Las medidas de Aureliano y sus sucesores no consiguieron detener la producción de moneda falsa. El principado de Probo no sería una excepción. Los falsarios no sólo acuñaron moneda falsa en la Galia sino que incluso en Italia ya que la mayoría de las imitaciones de moneda con la efigie de Probo son tomadas de tipos salidos del taller de Roma.

Podemos encontrar básicamente cuatro tipos de falsificaciones durante el reinado de Probo:

1. Imitaciones barbáricas de monedas oficiales.
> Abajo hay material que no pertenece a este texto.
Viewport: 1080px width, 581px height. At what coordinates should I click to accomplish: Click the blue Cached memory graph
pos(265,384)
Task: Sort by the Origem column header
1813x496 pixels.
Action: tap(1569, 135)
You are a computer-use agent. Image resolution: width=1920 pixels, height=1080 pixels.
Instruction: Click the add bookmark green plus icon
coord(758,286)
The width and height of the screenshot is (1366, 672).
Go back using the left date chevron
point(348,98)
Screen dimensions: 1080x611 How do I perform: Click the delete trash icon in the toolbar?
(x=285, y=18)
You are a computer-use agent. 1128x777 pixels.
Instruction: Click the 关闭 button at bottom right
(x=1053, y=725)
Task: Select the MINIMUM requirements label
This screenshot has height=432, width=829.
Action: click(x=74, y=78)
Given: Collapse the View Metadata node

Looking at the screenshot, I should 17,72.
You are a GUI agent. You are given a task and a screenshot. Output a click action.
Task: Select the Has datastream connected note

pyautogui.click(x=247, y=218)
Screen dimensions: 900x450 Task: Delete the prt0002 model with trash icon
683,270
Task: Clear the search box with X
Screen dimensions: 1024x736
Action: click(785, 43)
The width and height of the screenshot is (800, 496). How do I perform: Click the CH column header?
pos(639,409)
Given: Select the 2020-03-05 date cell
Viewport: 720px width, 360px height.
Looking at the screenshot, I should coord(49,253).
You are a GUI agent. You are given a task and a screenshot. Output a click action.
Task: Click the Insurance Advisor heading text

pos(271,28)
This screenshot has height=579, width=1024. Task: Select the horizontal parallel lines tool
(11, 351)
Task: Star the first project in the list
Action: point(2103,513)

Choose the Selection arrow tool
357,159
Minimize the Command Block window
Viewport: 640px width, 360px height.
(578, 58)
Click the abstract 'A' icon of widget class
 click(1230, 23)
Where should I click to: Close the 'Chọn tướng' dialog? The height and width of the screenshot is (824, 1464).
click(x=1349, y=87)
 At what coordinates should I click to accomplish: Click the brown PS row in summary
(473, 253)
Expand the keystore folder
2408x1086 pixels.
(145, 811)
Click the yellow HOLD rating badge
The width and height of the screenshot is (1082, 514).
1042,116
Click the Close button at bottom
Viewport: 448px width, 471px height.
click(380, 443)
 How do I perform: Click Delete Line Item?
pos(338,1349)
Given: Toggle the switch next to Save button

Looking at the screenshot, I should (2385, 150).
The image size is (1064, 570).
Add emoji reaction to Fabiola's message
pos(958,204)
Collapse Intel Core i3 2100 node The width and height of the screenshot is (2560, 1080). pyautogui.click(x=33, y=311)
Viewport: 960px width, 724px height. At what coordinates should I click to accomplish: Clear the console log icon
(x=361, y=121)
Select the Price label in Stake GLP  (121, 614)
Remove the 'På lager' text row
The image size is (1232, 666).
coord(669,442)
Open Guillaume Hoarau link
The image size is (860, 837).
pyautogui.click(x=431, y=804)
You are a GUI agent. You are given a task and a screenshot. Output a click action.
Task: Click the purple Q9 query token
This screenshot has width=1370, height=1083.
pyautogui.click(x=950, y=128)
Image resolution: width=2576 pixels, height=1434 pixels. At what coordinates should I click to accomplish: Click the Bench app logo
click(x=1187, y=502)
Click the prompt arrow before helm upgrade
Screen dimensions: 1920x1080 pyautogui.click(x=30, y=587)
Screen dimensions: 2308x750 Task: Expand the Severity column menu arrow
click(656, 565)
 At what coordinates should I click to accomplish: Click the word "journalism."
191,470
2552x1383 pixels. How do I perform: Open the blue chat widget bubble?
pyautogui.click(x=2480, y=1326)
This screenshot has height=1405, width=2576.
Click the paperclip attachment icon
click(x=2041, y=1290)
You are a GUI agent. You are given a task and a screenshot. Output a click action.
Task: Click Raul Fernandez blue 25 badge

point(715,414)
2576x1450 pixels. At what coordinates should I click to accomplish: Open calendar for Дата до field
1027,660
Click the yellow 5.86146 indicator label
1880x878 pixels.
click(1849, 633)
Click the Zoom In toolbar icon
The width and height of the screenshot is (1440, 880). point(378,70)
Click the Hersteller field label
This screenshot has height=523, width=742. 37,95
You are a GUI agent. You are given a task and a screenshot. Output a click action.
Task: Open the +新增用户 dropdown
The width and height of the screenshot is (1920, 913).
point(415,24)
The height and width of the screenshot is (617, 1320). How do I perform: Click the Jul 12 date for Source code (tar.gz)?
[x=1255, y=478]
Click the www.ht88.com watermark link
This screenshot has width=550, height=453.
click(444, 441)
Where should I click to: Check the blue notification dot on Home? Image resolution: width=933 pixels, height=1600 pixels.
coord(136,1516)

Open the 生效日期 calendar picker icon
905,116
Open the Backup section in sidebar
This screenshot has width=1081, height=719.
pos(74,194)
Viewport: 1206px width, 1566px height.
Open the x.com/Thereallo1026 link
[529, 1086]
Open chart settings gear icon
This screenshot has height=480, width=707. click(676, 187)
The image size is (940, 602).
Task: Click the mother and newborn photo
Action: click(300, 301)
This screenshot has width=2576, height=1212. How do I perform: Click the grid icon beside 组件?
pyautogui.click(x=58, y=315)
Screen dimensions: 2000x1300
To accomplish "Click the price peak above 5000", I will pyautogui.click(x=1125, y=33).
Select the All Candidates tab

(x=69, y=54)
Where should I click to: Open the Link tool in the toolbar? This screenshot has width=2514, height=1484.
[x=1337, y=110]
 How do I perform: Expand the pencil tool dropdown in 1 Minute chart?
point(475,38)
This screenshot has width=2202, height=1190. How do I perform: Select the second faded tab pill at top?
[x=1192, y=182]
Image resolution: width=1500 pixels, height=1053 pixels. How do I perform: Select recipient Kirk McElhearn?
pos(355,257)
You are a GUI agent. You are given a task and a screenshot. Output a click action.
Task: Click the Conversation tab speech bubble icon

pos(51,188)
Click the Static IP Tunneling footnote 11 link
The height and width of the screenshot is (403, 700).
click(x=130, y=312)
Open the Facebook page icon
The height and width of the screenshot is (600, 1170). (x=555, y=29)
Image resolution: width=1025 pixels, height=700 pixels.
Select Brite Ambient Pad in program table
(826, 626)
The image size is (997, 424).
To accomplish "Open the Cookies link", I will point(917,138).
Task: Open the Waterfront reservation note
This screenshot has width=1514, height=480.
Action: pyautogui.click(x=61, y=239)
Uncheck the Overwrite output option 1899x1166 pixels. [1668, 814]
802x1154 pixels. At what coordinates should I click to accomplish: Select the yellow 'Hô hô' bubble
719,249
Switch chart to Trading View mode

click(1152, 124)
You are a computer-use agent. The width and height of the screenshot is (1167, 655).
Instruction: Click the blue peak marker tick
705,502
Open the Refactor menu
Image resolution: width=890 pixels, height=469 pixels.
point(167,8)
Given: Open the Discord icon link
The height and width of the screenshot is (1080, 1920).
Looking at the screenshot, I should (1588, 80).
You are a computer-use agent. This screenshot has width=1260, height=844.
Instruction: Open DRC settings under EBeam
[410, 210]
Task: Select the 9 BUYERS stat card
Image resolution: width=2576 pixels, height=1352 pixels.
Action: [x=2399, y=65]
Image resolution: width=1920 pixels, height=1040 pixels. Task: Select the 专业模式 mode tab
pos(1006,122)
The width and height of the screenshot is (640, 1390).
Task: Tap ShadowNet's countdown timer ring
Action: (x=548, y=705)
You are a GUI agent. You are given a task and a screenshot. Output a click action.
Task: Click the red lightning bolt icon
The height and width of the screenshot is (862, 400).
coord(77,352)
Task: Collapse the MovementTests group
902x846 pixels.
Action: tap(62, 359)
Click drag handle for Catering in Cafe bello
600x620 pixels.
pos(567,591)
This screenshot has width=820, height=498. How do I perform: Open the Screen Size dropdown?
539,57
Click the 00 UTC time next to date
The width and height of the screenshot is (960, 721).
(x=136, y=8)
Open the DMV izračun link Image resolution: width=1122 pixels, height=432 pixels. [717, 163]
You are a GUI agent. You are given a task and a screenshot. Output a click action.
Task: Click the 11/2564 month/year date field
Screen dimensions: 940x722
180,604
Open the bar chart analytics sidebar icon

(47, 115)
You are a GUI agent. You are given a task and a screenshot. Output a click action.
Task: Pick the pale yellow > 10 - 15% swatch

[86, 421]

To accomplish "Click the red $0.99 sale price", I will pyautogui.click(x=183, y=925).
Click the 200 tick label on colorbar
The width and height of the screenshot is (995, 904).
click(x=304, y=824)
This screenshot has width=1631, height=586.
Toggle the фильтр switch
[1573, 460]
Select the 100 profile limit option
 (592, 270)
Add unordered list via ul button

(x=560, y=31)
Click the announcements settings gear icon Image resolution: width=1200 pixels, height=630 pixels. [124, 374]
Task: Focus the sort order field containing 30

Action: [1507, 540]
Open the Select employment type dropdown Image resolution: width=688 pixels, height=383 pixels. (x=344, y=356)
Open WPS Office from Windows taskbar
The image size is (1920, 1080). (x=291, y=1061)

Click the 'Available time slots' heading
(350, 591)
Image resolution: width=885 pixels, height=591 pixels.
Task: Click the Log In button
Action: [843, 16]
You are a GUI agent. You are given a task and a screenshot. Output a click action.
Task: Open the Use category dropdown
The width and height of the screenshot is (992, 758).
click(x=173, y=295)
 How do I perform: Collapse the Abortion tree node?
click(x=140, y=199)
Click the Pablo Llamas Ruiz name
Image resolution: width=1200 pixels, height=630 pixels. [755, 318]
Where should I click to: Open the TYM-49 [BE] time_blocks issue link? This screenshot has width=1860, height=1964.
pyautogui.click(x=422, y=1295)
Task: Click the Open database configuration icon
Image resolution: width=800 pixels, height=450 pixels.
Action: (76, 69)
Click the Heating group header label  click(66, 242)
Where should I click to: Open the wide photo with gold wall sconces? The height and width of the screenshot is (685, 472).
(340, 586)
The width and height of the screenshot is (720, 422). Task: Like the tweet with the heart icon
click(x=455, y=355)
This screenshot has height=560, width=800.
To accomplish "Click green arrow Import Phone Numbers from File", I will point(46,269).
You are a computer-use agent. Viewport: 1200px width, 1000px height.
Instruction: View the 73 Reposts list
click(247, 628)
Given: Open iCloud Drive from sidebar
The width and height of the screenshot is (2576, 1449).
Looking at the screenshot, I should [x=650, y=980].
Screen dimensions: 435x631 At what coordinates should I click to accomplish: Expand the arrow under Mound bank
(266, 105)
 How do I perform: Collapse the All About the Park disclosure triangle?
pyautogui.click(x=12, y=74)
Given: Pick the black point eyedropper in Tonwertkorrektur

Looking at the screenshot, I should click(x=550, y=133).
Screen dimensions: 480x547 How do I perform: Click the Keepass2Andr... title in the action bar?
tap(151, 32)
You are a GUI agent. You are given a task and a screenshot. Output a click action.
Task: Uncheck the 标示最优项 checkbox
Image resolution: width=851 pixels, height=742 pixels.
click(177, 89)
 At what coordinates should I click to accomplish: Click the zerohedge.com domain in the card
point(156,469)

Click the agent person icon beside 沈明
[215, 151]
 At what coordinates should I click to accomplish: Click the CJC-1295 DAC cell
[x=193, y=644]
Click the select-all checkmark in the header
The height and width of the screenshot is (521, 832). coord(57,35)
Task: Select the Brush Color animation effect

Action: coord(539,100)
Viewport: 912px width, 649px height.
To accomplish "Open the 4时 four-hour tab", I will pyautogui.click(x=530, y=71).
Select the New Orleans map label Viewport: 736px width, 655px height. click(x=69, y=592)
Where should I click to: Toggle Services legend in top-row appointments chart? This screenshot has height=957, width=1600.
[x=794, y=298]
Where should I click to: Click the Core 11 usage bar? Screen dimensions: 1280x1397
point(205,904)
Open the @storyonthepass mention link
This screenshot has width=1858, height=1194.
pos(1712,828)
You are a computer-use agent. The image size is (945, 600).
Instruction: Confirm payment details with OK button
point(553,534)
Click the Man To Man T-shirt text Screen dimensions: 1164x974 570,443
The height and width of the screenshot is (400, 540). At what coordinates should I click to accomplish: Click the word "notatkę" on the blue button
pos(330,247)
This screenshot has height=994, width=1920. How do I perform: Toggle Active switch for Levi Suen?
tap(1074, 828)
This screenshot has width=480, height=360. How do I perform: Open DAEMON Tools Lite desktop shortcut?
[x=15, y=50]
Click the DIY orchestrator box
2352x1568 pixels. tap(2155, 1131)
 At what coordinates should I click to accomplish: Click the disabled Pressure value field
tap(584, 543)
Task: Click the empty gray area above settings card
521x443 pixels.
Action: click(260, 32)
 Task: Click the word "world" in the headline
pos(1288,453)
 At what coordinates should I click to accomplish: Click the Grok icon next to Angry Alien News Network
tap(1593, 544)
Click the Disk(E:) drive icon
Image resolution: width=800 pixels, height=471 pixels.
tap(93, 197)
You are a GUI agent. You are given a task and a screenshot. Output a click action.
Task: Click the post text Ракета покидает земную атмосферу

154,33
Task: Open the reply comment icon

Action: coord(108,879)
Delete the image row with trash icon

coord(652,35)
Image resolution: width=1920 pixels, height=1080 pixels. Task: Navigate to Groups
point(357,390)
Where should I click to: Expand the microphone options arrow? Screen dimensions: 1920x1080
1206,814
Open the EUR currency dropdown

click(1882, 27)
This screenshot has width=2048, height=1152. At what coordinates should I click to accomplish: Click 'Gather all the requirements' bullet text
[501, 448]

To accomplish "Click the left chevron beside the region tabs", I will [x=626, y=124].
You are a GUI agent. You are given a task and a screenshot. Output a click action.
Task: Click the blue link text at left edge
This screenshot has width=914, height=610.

Se trata de monedas (mayormente aurelianos) que imitan, con mejor o peor fortuna, los tipos oficiales.  Han sido producidas por acuñación con cuños labrados por los propios falsarios. Muchas de estas imitaciones provienen de la Galia y con frecuencia imitan los tipos de Lugdunum. Son fácilmente reconocibles por su estilo tosco, casi caricaturesco, con grabado muy poco cuidado que habitualmente presenta leyendas con numerosas faltas ortográficas. Acuñadas  normalmente en flanes pequeños de peso ligero, que no responde a los estándar del aureliano o antoniniano. Su presencia en tesorillos encontrados en suelo italiano atestigua que estas monedas no oficiales circularon fuera de sus territorios de producción.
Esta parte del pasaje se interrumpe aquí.